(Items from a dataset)
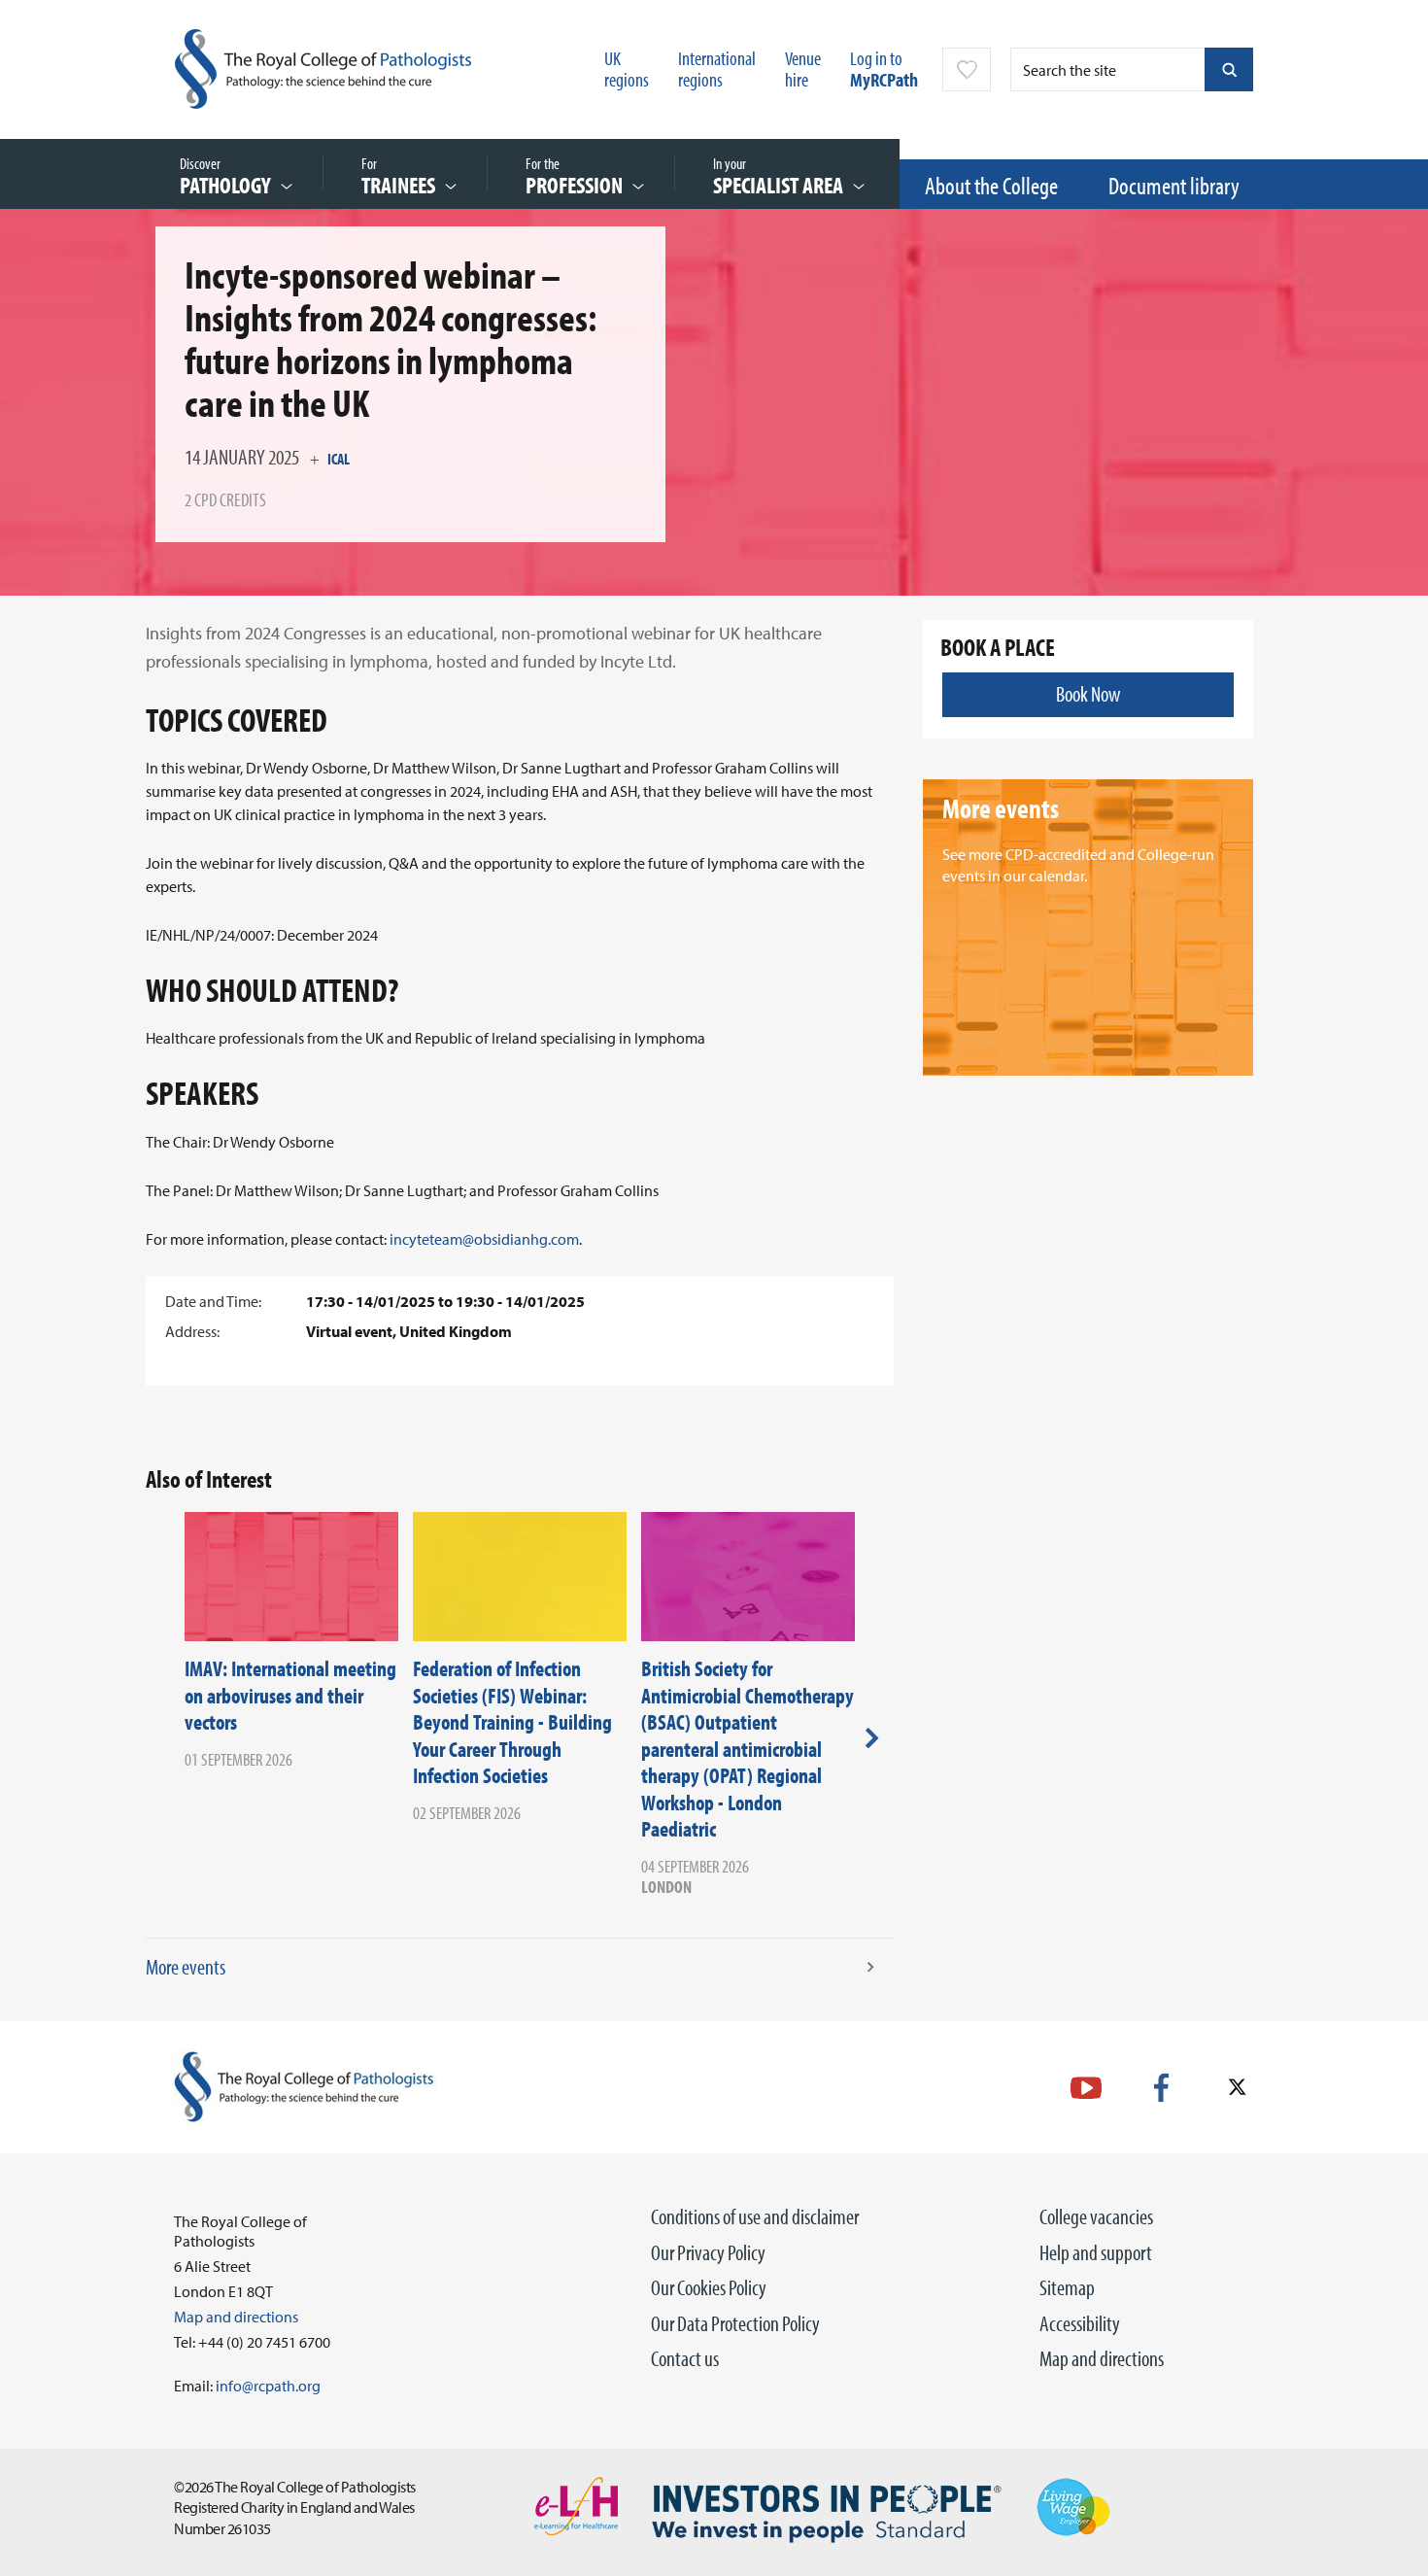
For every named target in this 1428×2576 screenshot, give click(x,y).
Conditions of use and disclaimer (755, 2216)
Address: (192, 1331)
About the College (991, 185)
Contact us (685, 2358)
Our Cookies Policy (708, 2287)
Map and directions (1101, 2358)
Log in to (884, 68)
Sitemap (1067, 2287)
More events (185, 1966)
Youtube (1086, 2088)
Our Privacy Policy (708, 2252)
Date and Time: (213, 1301)
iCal (338, 458)
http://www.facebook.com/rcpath (1161, 2088)
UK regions (626, 68)
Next (872, 1737)
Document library (1174, 185)
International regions (717, 68)
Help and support (1095, 2252)
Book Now (1088, 693)
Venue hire (803, 68)
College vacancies (1096, 2216)
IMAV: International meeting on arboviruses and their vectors (290, 1695)
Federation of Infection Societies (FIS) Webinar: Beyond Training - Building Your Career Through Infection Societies (512, 1722)
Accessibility (1079, 2323)
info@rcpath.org (268, 2385)
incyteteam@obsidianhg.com (484, 1239)
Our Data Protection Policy (735, 2323)
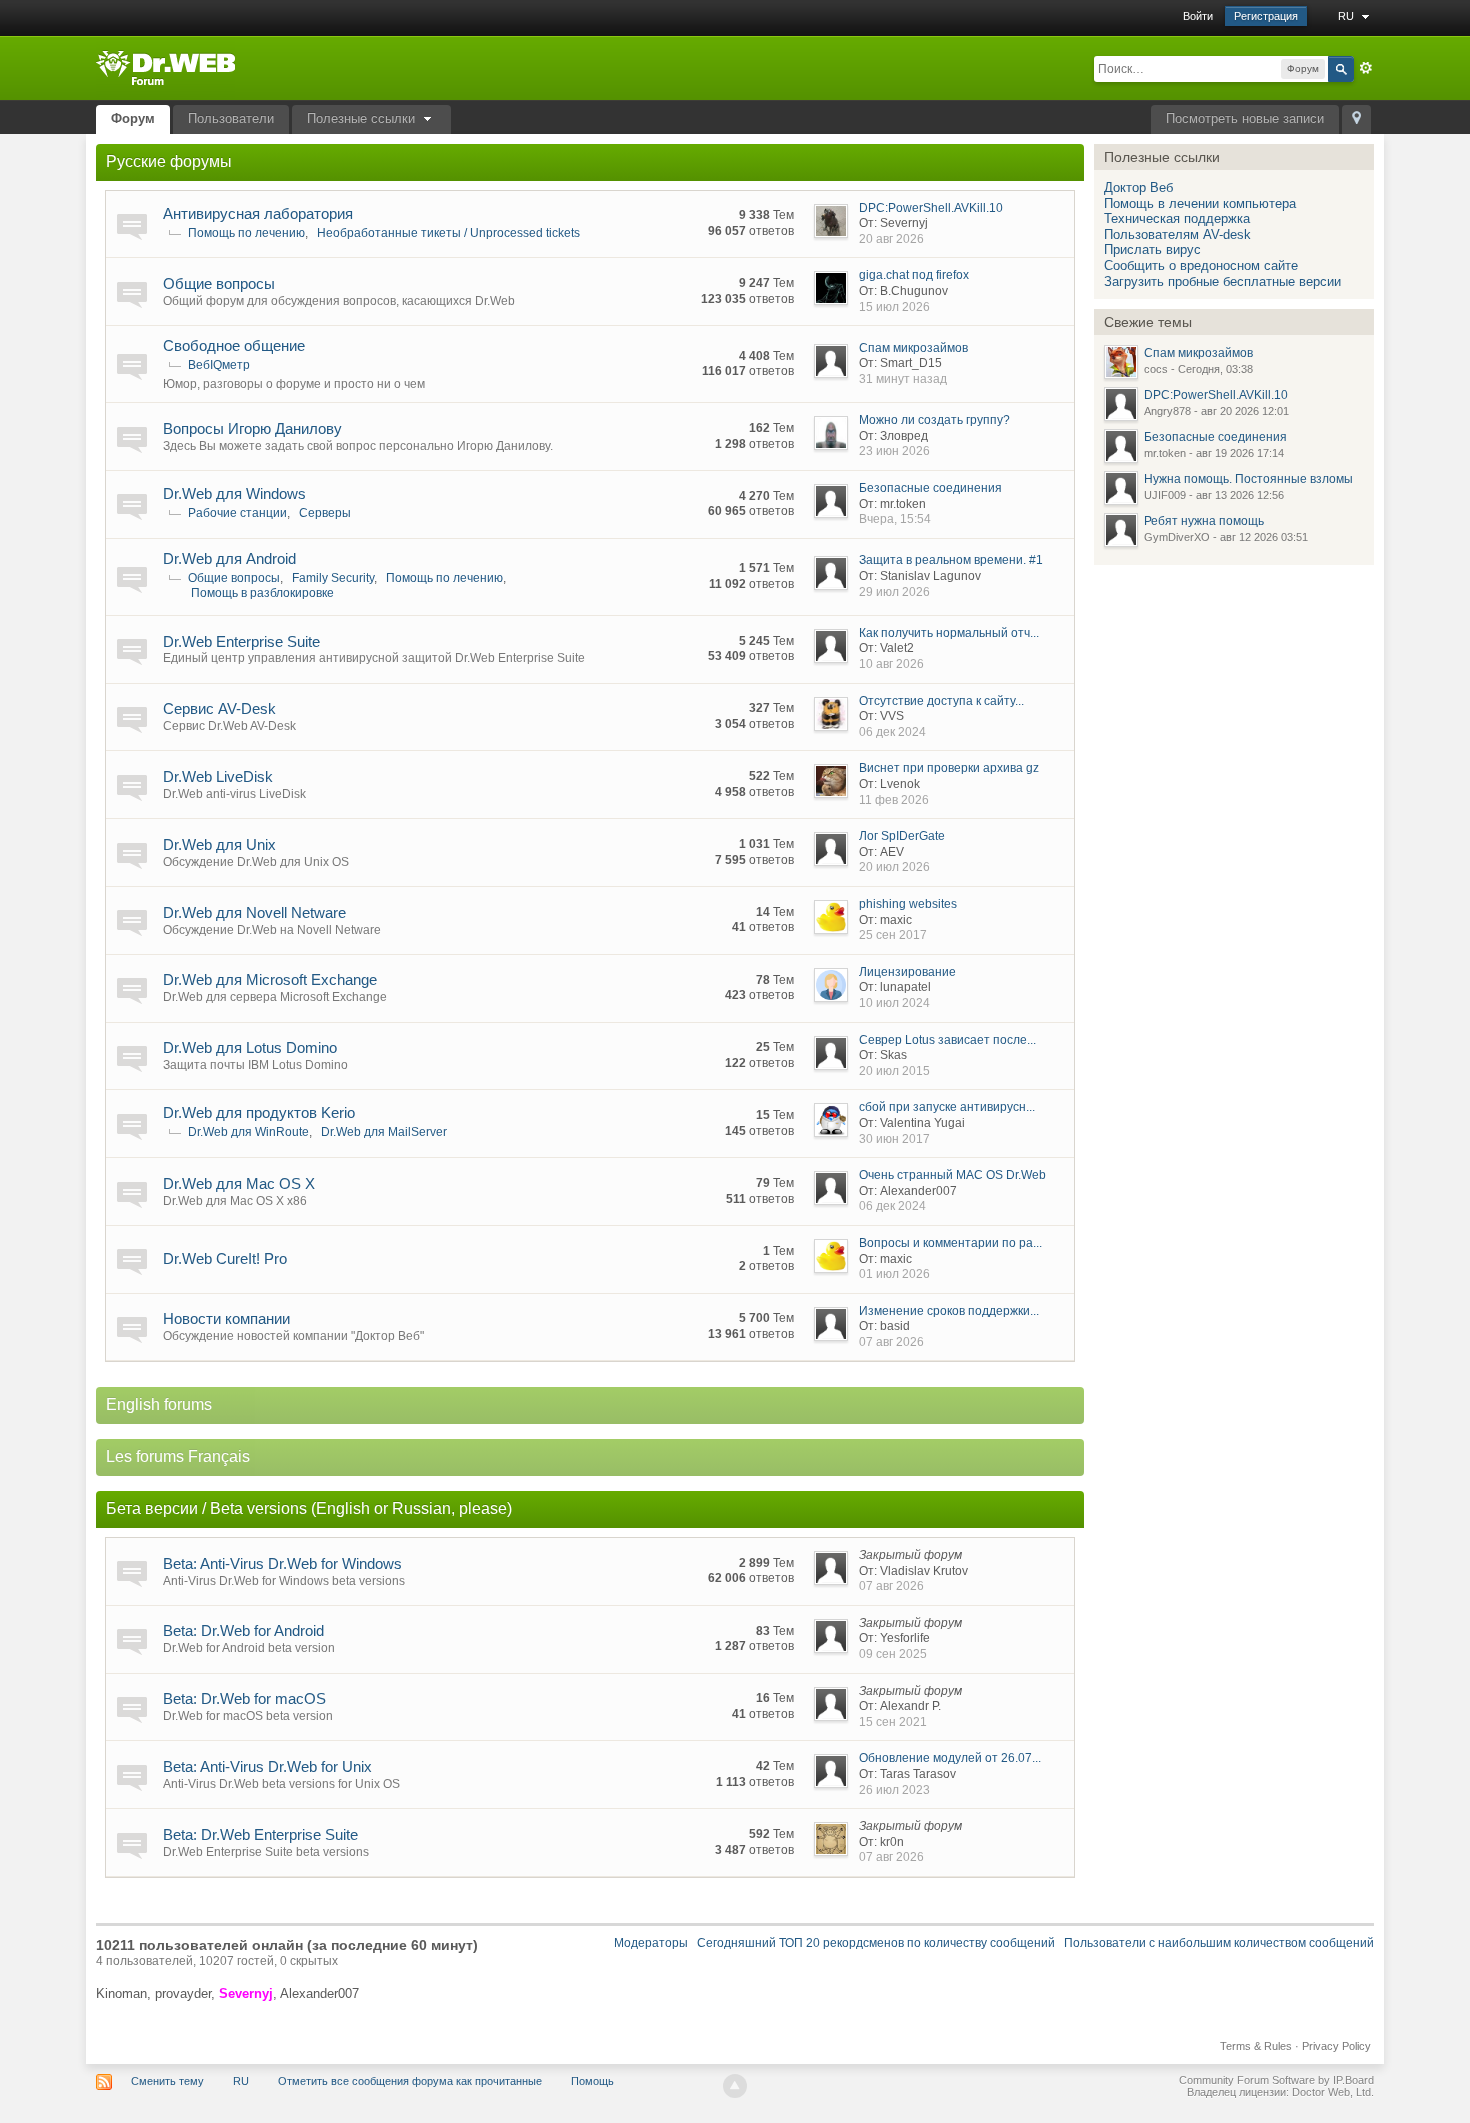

TASK GOAL - Once the line containing "Federation of Infection" is found, it and every line through the end of the records above should be output exactly, with no pictures.

EXERCISE ANSWER -
Federation of Infection Societies (FIS) Webinar: Beyond Training - Building Your Career Through Infection Societies (512, 1722)
Accessibility (1079, 2323)
info@rcpath.org (268, 2385)
incyteteam@obsidianhg.com (484, 1239)
Our Data Protection Policy (735, 2323)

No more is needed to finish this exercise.